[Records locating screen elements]
↓

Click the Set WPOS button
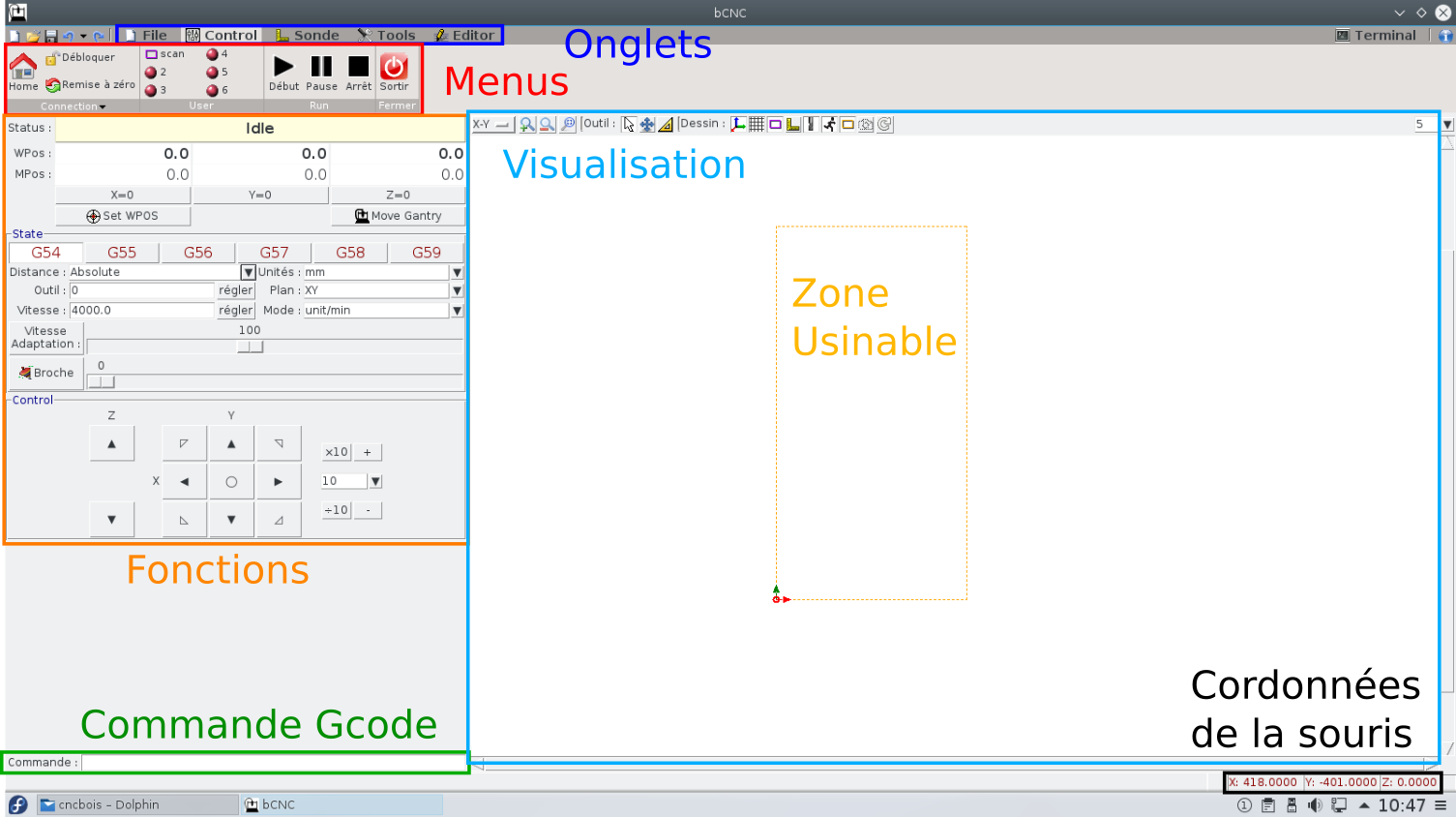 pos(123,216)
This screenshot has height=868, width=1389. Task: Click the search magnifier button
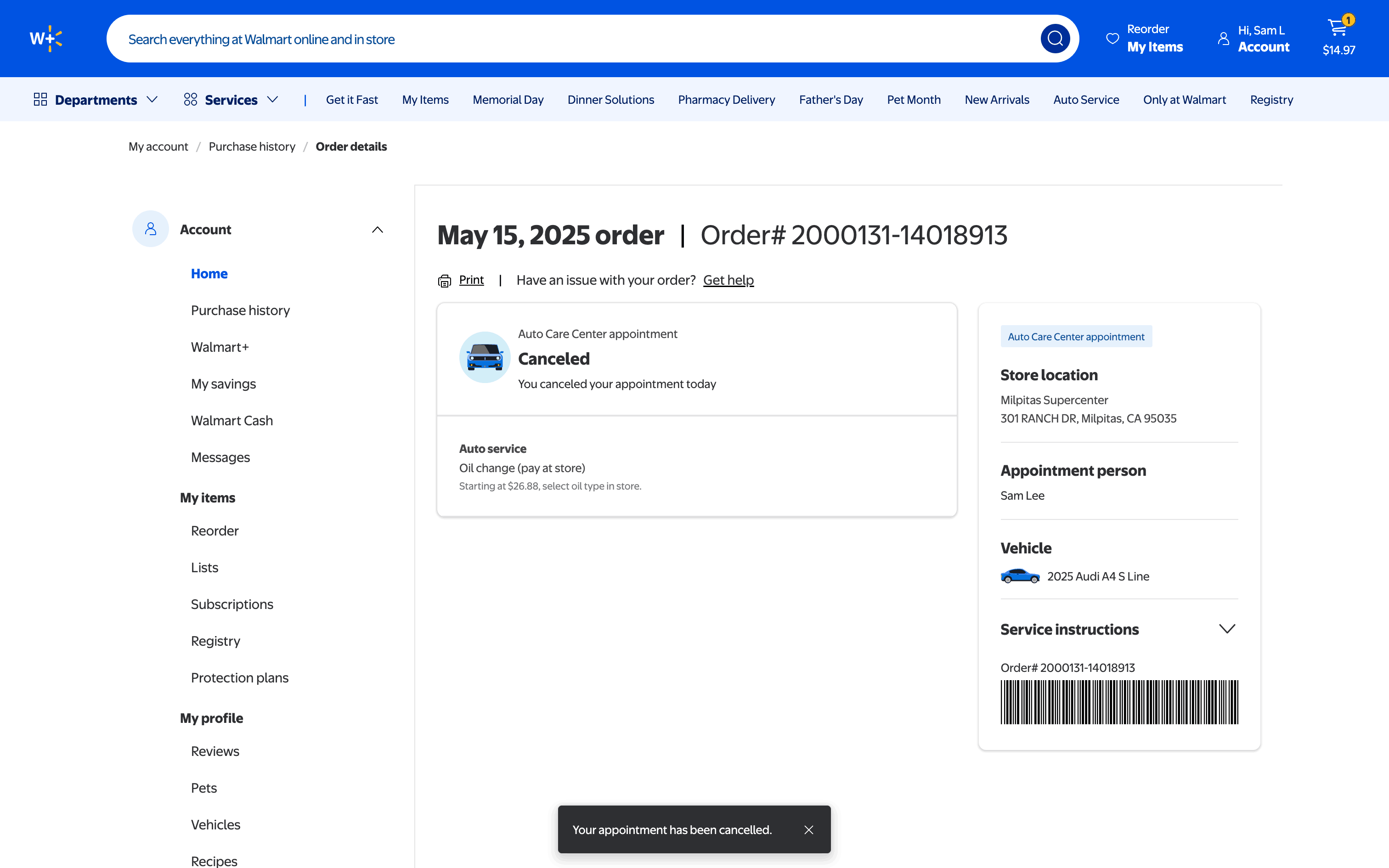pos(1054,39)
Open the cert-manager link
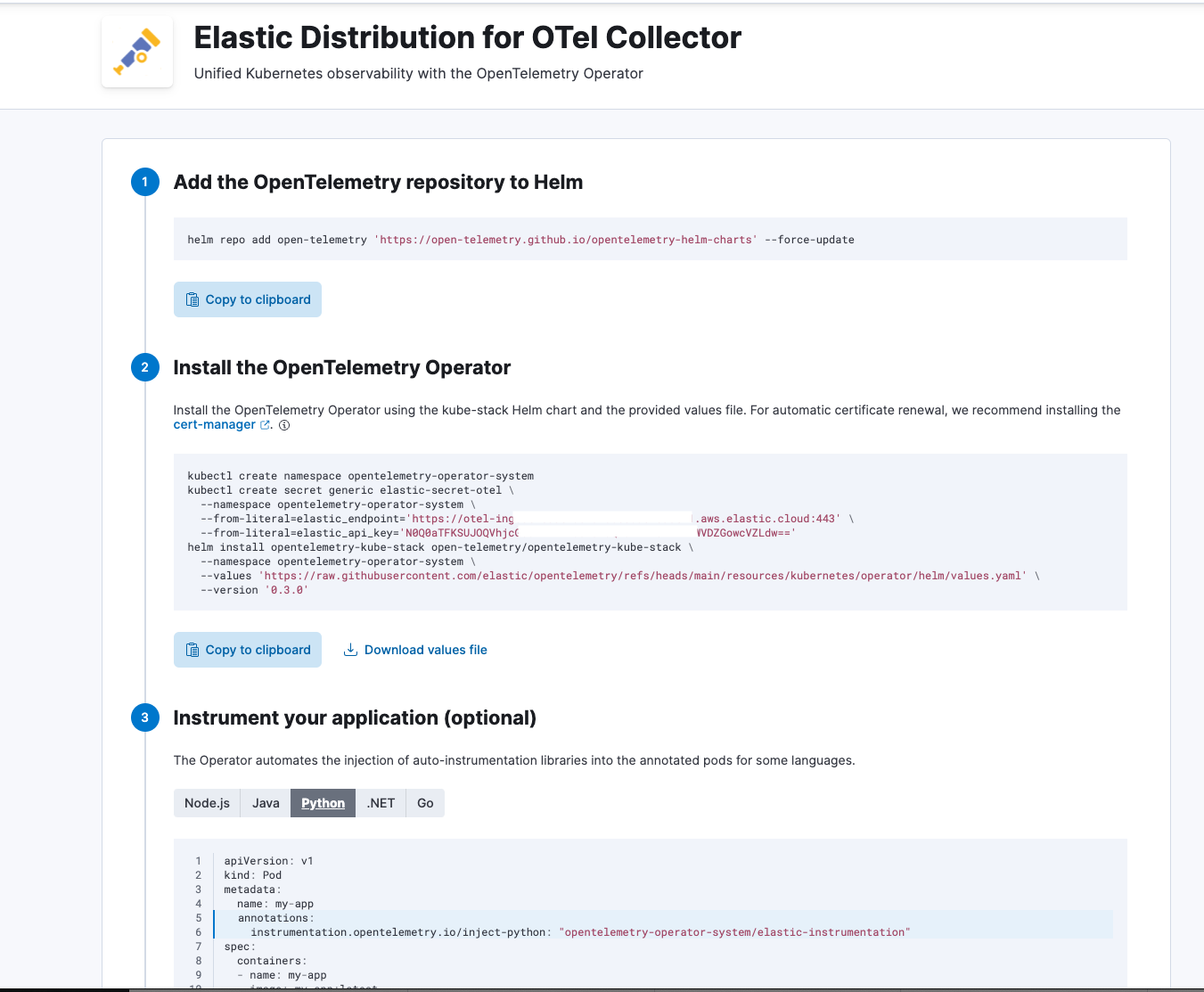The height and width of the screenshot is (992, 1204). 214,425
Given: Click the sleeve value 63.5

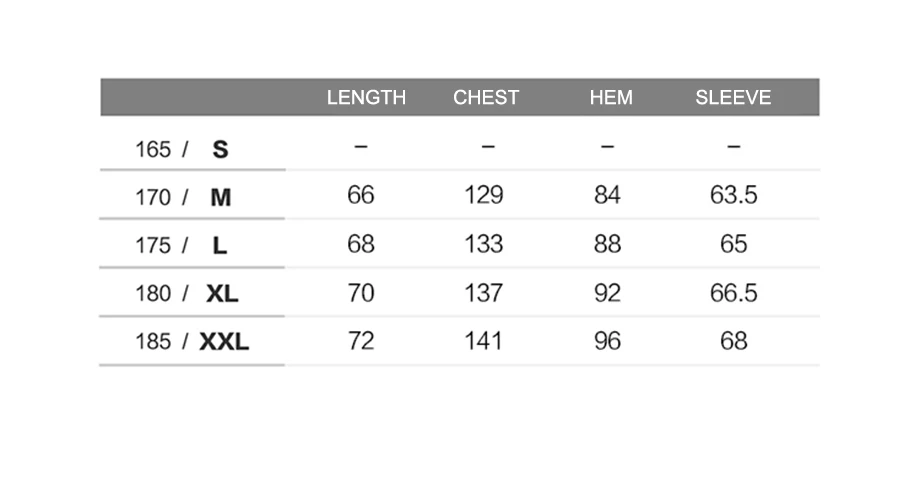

↑

▶ TASK TO COMPLETE: Reproduce the lines above word for word, leaving out the pictures.

▶ THE REPLY:
Click the Set WPOS button
 pos(123,216)
This screenshot has height=868, width=1389. Task: Click the search magnifier button
pos(1054,39)
Open the cert-manager link
The height and width of the screenshot is (992, 1204). 214,425
Given: Click the sleeve value 63.5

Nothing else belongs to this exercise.